What we learned this week

Britain’s Climate Assembly meets for the first time this weekend. It’s a House of Commons project, not a government one and it’ll be interesting to see what the results of it are. Lots of expert presentations, and you can watch proceedings live here if you are so inclined.

Food waste statistics aren’t compiled annually, so we get occasional updates on progress. WRAP released one this week, showing that there has been a 7% decline in food waste since 2015.

The Luanda Leaks are a striking bit of journalism from the Guardian this week, investigating the story of Africa’s richest woman, Isabel Dos Santos. In particular, it is worth noting how London based accountants and investors are complicit in and profit from corruption.

“The goal and objective of all economic policy should be collective wellbeing” said Scottish first minister Nicola Sturgeon at the Wellbeing Economy Alliance conference. “It is why we are so committed to fair work and making sure that work is fulfilling and well paid and why we are acting to ensure a just transition to a carbon zero economy where no one is left behind.” This is decades ahead of Boris Johnson’s government priorities, and evidence of how an independent Scotland could be a much more progressive country.

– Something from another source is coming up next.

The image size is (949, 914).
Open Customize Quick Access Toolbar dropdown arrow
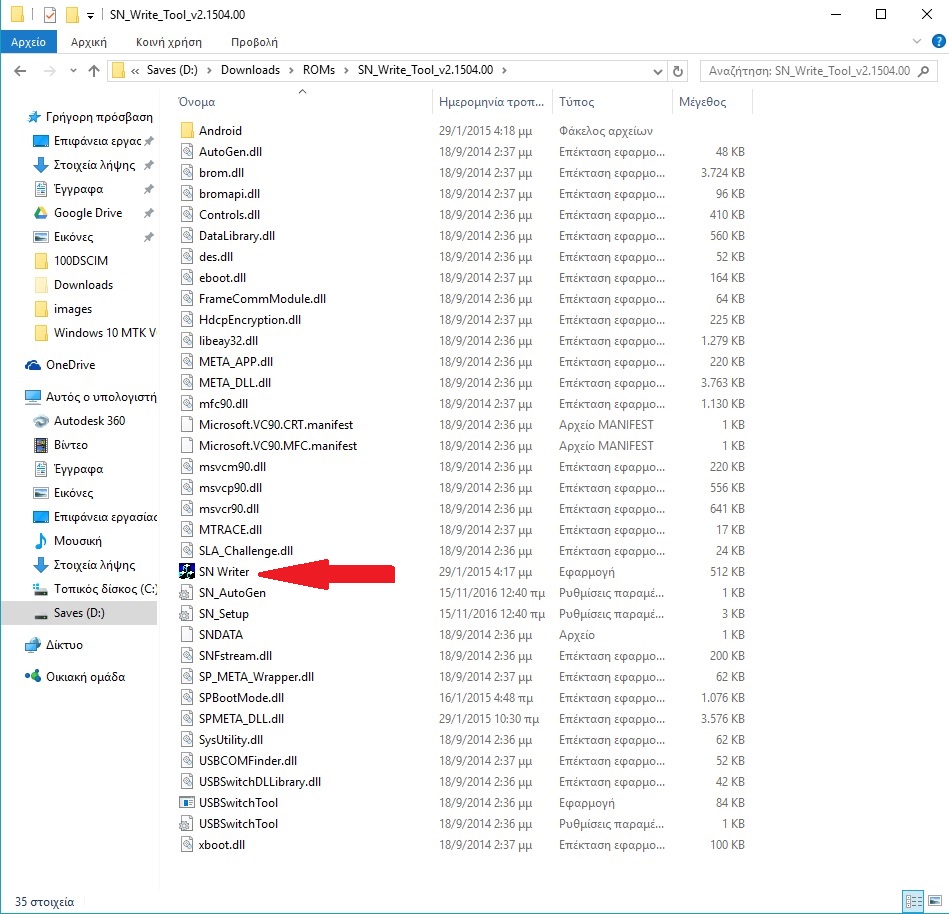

The Church of England is considering a 2045 target for making all its churches zero carbon. Churches are difficult, as I’ve covered before, but that’s still woefully slow.

1 comment

  1. I finished Treasure Islands on tax havens not long ago and have now started the Shadow World on the arms industry by Feinstein. When you throw in the corruption in politics it is quite clear we are ruled by crooks that make the mafia look like 2-bit hoods.